---------- Textauszug ----------
Zu prüfen bleibt, ob die Versicherte auf Grund des Vertrauensschutzprinzips etwas zu ihren Gunsten ableiten kann.
 
3.1 Der in Art. 9 BV verankerte Grundsatz von Treu und Glauben schützt den Bürger und die Bürgerin in ihrem berechtigten Vertrauen auf behördliches Verhalten und bedeutet u.a., dass falsche Auskünfte von Verwaltungsbehörden unter bestimmten Voraussetzungen eine vom materiellen Recht abweichende Behandlung der Rechtsuchenden gebieten. Gemäss Rechtsprechung und Doktrin ist eine falsche Auskunft bindend,
 
1. wenn die Behörde in einer konkreten Situation mit Bezug auf bestimmte Personen gehandelt hat;
 
2. wenn sie für die Erteilung der betreffenden Auskunft zuständig war oder wenn die rechtsuchende Person die Behörde aus zureichenden Gründen als zuständig betrachten durfte;
 
3. wenn die Person die Unrichtigkeit der Auskunft nicht ohne weiteres erkennen konnte;
 
4. wenn sie im Vertrauen auf die Richtigkeit der Auskunft Dispositionen getroffen hat, die nicht ohne Nachteil rückgängig gemacht werden können;
 
5. wenn die gesetzliche Ordnung seit der Auskunftserteilung keine Änderung erfahren hat (BGE 127 I 36 Erw. 3a, 126 II 387 Erw. 3a; RKUV 2001 Nr. KV 171 S. 281 Erw. 3b, 2000 Nr. KV 126 S. 223, Nr. KV 133 S. 291 Erw. 2a; zu Art. 4 Abs. 1 aBV ergangene, weiterhin geltende Rechtsprechung: BGE 121 V 66 Erw. 2a mit Hinweisen).
 
Diese Grundsätze gelten umso mehr, wenn die Behörde nicht nur eine Auskunft erteilt, sondern Anordnungen getroffen hat; denn mit dem Erlass einer konkreten Verfügung wird in der Regel eine noch viel eindeutigere Vertrauensbasis geschaffen als mit einer blossen Auskunft (BGE 114 Ia 107 Erw. 2a, 214 Erw. 3b, 113 V 70 Erw. 2 mit Hinweisen, 106 V 72 Erw. 3b; ARV 1999 Nr. 40 S. 237 Erw. 3a mit weiteren Hinweisen auf Rechtsprechung und Lehre).
----------
=== Gestellte Aufgabe A ===
Beantworten Sie anhand des Textauszugs zum Vertrauensschutz folgende Fragen:
(i) In welchem Artikel der BV ist der Grundsatz von Treu und Glauben verankert?
(ii) Was darf nach Punkt 5 seit der Auskunftserteilung nicht geschehen sein?
(iii) Womit wird laut dem letzten Absatz in der Regel eine noch viel eindeutigere Vertrauensbasis geschaffen als mit einer blossen Auskunft?
---------- Vorliegende Angaben ----------
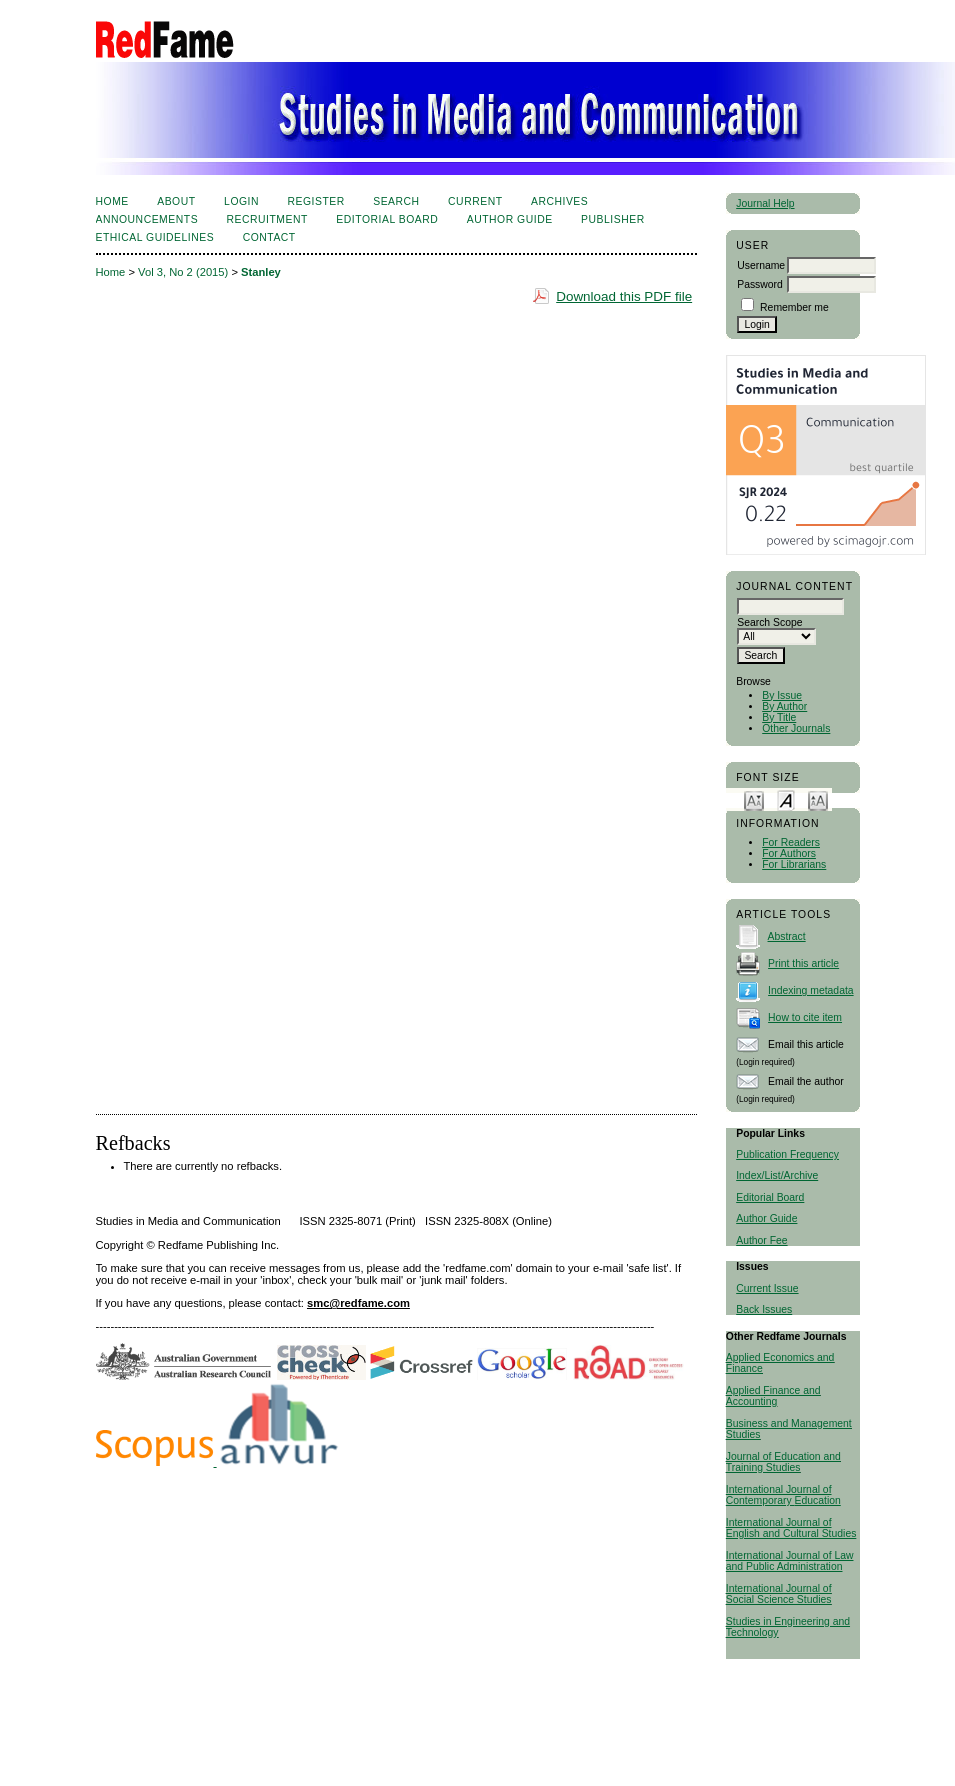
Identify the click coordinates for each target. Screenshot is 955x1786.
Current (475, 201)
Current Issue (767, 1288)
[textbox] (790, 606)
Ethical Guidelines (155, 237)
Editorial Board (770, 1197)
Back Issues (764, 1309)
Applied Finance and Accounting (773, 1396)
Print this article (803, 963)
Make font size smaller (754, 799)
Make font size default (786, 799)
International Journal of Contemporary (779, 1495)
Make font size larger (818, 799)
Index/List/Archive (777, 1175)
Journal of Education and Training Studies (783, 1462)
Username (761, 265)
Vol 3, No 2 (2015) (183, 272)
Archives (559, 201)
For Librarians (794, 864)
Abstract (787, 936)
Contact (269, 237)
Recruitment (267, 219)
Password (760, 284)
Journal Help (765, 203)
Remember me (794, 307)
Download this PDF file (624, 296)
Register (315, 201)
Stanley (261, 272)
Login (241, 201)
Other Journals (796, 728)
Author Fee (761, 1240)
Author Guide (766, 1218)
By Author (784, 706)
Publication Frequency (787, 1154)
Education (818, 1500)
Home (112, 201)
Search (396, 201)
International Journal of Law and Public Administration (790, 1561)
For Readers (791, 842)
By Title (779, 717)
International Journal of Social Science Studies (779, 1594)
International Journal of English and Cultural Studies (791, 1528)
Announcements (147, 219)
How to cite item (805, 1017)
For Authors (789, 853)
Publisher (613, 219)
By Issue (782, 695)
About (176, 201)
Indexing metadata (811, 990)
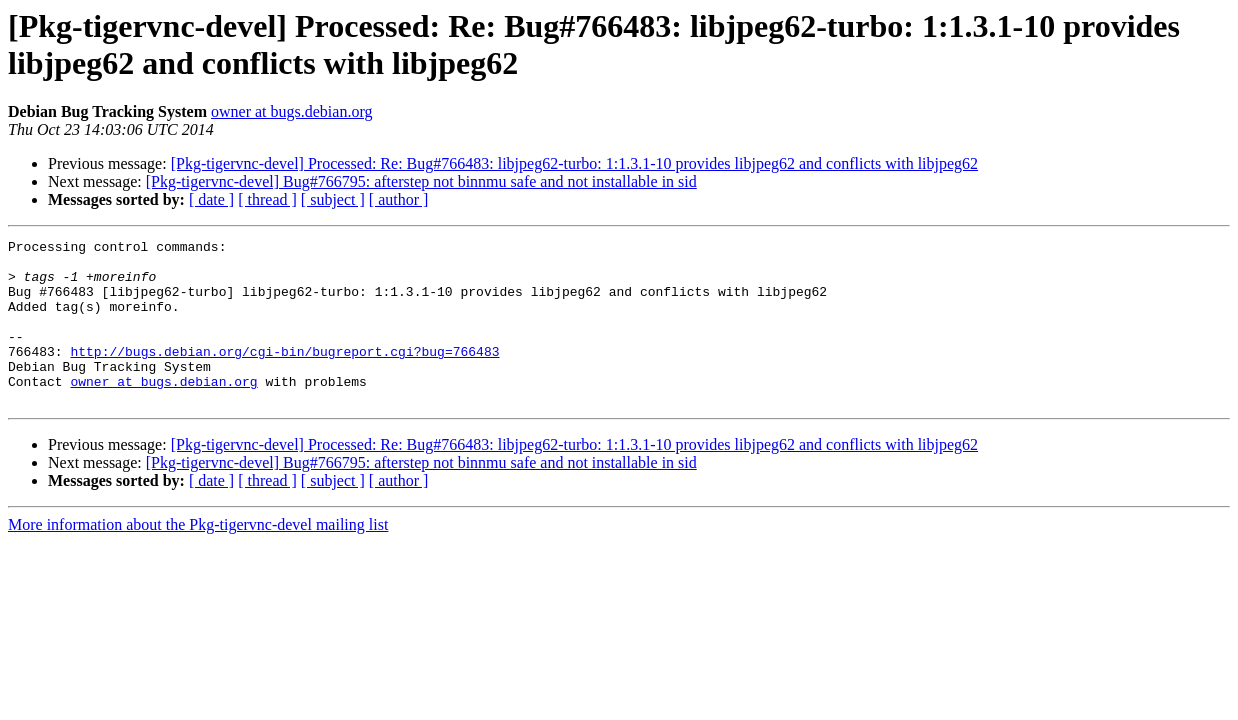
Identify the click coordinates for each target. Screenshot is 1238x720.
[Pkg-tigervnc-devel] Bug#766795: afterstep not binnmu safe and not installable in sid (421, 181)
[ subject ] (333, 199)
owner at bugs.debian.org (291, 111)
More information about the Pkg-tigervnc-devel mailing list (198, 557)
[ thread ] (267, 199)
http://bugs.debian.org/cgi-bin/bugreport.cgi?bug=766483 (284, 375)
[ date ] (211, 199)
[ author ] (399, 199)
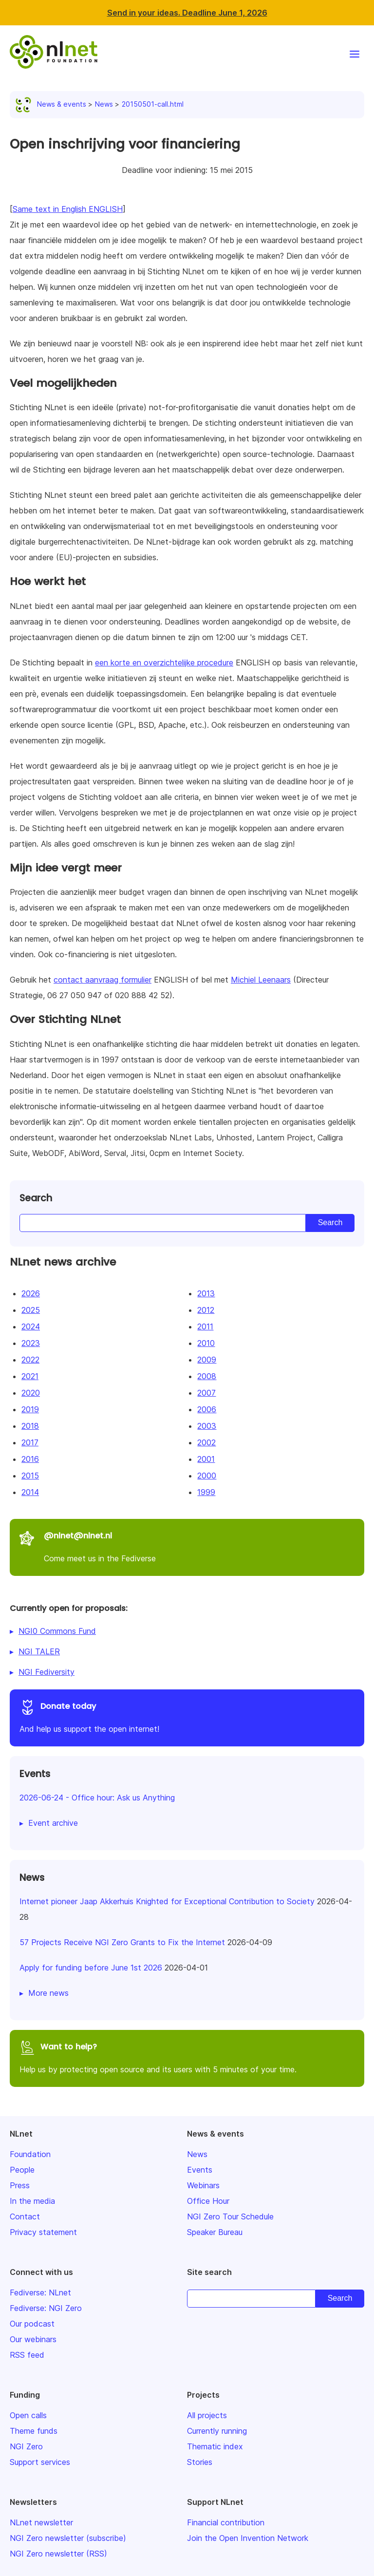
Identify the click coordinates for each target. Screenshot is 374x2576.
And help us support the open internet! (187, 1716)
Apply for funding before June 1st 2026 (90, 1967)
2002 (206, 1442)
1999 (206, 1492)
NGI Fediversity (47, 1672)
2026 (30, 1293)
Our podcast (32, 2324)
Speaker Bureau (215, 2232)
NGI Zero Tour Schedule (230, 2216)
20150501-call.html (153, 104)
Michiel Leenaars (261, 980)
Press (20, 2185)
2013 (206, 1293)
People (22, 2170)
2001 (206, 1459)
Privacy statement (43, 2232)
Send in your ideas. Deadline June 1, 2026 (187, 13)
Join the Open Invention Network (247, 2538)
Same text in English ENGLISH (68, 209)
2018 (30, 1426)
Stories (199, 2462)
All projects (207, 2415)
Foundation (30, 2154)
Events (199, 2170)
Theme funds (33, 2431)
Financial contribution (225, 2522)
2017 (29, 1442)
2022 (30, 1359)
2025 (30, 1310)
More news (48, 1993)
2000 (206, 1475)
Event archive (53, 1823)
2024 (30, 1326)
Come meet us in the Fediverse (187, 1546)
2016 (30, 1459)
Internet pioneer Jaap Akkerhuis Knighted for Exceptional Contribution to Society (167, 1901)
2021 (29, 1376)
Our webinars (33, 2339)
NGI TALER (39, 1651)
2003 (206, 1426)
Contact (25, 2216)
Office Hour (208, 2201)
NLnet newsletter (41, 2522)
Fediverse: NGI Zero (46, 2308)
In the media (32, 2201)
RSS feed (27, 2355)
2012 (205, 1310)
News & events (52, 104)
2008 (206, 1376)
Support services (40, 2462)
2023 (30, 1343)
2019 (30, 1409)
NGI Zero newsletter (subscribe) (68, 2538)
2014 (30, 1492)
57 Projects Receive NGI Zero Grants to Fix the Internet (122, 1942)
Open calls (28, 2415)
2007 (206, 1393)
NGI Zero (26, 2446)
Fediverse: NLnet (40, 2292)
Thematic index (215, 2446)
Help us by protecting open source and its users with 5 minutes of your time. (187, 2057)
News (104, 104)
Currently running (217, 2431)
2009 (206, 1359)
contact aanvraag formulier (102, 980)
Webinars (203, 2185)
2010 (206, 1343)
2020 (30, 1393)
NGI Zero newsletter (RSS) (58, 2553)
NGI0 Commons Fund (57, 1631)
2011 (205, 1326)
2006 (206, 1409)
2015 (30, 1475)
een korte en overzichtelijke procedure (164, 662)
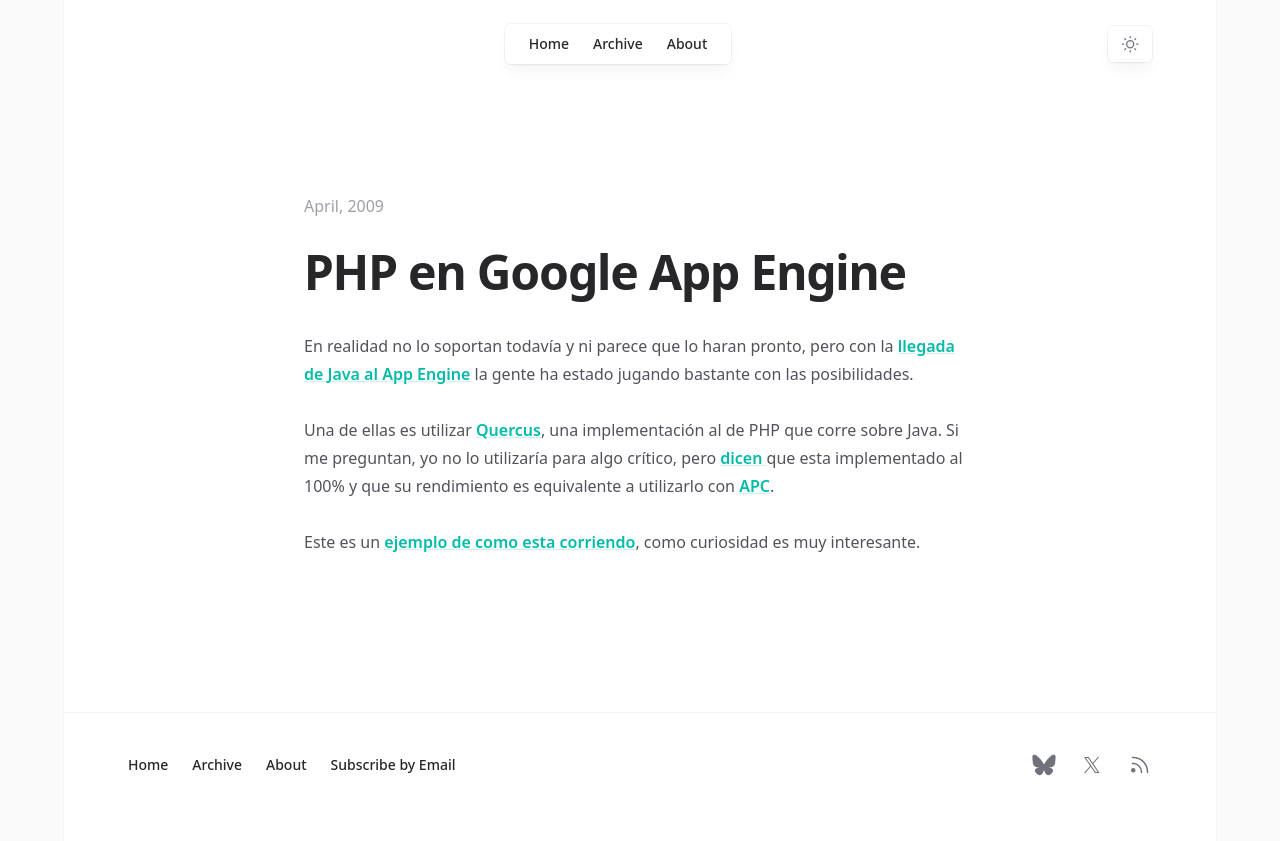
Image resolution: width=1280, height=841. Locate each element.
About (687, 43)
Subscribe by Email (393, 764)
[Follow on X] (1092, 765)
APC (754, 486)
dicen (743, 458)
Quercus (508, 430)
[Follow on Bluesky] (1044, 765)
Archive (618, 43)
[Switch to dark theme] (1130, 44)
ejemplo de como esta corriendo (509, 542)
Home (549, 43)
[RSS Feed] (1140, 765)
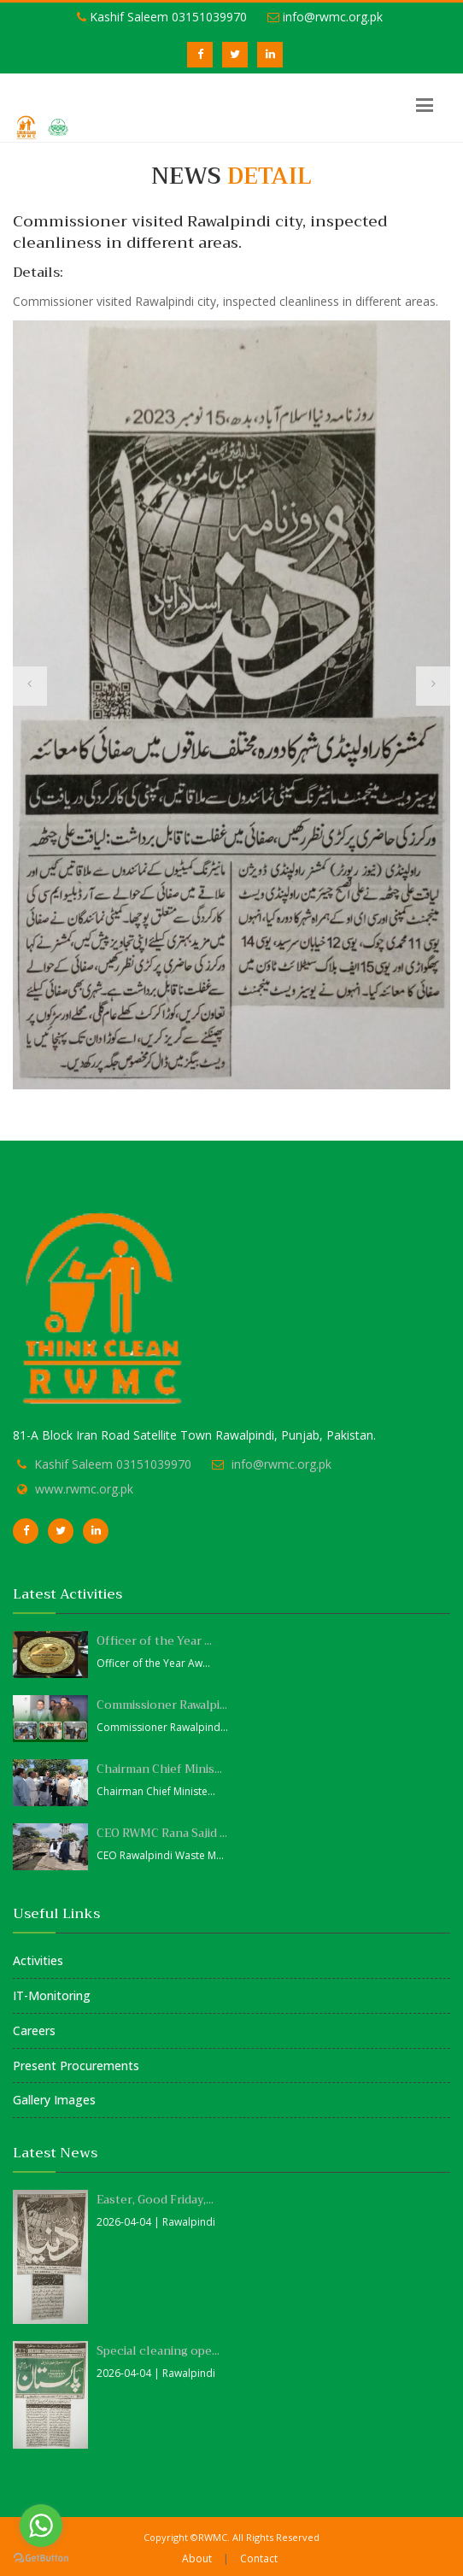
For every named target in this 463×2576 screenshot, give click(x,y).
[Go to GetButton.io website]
----------
=== Gestellte Aufgabe B ===
Schreiben Sie aus der Auflistung alles unverändert ab, von der Zeile mit „2003 (206, 1426)“ bis hinunter zur Zeile mit „2020 (30, 1393)“, beide Zeilen eingeschlossen.

=== Lösung der Aufgabe A ===
(i) In Art. 9 BV.
(ii) Die gesetzliche Ordnung darf keine Änderung erfahren haben.
(iii) Mit dem Erlass einer konkreten Verfügung.

=== Lösung der Aufgabe B ===
2003 (206, 1426)
Contact (25, 2216)
Office Hour (208, 2201)
NLnet newsletter (41, 2522)
Fediverse: NGI Zero (46, 2308)
In the media (32, 2201)
RSS feed (27, 2355)
2012 (205, 1310)
News & events (52, 104)
2008 (206, 1376)
Support services (40, 2462)
2023 (30, 1343)
2019 (30, 1409)
NGI Zero newsletter (subscribe) (68, 2538)
2014 (30, 1492)
57 Projects Receive NGI Zero Grants to Fix the Internet (122, 1942)
Open calls (28, 2415)
2007 (206, 1393)
NGI Zero (26, 2446)
Fediverse: NLnet (40, 2292)
Thematic index (215, 2446)
Help us by protecting open source and its users with 5 minutes of your time. (187, 2057)
News (104, 104)
Currently running (217, 2431)
2009 (206, 1359)
contact aanvraag formulier (102, 980)
Webinars (203, 2185)
2010 (206, 1343)
2020 (30, 1393)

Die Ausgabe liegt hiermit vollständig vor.